◆ What you should do ◆
Transcribe exactly the line containing "Fața Bodrumului (193, 2393)" and every line after it, through the end of the records below.

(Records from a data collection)
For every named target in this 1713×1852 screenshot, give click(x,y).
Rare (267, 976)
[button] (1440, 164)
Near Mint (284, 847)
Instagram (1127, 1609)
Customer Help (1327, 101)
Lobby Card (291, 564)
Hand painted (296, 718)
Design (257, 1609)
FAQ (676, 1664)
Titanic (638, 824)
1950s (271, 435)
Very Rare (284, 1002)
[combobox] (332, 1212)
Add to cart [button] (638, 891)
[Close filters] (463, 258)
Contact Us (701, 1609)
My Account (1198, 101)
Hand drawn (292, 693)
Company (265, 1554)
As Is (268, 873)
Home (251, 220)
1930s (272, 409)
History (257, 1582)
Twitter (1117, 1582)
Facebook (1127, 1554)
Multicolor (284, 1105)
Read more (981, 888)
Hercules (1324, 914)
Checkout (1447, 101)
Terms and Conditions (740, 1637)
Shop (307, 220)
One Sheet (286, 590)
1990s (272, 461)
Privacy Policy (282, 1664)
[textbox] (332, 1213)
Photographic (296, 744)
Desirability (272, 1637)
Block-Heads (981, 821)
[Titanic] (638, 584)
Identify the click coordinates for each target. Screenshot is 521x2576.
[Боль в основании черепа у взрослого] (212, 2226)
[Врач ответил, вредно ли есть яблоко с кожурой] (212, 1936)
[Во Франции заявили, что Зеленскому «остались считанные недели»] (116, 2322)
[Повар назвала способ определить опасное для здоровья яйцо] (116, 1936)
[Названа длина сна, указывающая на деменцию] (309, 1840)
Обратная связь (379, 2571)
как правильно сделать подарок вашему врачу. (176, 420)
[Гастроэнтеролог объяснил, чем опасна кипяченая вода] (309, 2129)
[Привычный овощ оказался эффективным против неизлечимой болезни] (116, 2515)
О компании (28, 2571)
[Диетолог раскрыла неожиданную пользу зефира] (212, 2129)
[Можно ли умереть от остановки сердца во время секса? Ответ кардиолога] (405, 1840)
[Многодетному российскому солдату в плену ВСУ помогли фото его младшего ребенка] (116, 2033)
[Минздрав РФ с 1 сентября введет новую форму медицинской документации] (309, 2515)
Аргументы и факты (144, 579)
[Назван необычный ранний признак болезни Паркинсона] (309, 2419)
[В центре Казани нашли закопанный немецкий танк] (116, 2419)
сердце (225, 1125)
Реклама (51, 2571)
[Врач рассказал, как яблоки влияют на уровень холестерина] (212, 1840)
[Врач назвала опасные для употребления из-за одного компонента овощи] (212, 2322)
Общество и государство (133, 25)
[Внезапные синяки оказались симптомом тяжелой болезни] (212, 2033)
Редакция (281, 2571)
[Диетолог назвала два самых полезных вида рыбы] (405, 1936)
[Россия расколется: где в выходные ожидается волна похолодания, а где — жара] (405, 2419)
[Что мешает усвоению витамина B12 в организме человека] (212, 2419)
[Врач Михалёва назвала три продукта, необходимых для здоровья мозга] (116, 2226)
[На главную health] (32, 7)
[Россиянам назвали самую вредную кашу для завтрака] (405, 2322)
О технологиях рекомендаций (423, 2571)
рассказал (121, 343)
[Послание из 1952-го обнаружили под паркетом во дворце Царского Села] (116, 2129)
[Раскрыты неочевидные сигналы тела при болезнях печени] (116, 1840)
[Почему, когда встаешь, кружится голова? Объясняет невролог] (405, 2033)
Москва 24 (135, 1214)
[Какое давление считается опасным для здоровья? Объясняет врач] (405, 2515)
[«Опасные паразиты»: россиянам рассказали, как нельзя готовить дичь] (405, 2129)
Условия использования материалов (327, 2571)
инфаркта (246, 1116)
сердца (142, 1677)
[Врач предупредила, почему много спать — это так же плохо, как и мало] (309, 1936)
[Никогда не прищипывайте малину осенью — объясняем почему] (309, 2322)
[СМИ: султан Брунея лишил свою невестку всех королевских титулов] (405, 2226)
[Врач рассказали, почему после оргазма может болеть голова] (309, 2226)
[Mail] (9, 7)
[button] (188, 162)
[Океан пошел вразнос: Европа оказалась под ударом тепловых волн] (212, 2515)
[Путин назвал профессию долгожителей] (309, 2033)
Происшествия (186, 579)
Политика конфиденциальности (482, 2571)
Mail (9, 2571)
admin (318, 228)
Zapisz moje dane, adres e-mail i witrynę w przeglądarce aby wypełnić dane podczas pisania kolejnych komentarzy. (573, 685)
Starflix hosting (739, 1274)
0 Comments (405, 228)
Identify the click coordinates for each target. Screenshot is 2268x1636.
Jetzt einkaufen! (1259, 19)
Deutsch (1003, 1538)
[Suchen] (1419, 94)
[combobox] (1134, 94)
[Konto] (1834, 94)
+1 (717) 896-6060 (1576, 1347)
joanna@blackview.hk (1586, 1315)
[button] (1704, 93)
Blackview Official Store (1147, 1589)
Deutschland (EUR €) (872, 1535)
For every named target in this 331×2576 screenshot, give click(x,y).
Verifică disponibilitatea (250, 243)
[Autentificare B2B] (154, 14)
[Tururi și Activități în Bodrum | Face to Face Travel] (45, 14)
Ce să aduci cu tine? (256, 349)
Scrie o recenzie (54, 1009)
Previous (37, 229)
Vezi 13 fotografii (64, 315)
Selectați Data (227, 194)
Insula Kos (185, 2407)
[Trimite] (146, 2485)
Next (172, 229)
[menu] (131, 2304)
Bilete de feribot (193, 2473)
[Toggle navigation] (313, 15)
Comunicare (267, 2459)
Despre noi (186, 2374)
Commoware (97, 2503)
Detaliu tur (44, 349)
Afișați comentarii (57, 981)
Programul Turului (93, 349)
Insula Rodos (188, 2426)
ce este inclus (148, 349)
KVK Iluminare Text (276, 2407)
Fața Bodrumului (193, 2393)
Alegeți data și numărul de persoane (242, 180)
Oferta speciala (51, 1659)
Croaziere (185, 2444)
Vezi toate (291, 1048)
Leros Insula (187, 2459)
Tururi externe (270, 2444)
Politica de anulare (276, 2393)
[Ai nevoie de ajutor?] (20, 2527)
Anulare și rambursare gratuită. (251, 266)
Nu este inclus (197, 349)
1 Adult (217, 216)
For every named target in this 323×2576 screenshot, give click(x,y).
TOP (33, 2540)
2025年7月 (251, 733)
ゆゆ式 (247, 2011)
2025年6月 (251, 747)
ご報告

◆ Reply ◆
Fața Bodrumului (193, 2393)
Alegeți data și numărul de persoane (242, 180)
Oferta speciala (51, 1659)
Croaziere (185, 2444)
Vezi toate (291, 1048)
Leros Insula (187, 2459)
Tururi externe (270, 2444)
Politica de anulare (276, 2393)
[Ai nevoie de ajutor?] (20, 2527)
Anulare și rambursare gratuită. (251, 266)
Nu este inclus (197, 349)
1 Adult (217, 216)
For every named target in this 323×2576 screenshot, give click(x,y).
TOP (33, 2540)
2025年7月 (251, 733)
ゆゆ式 (247, 2011)
2025年6月 (251, 747)
ご報告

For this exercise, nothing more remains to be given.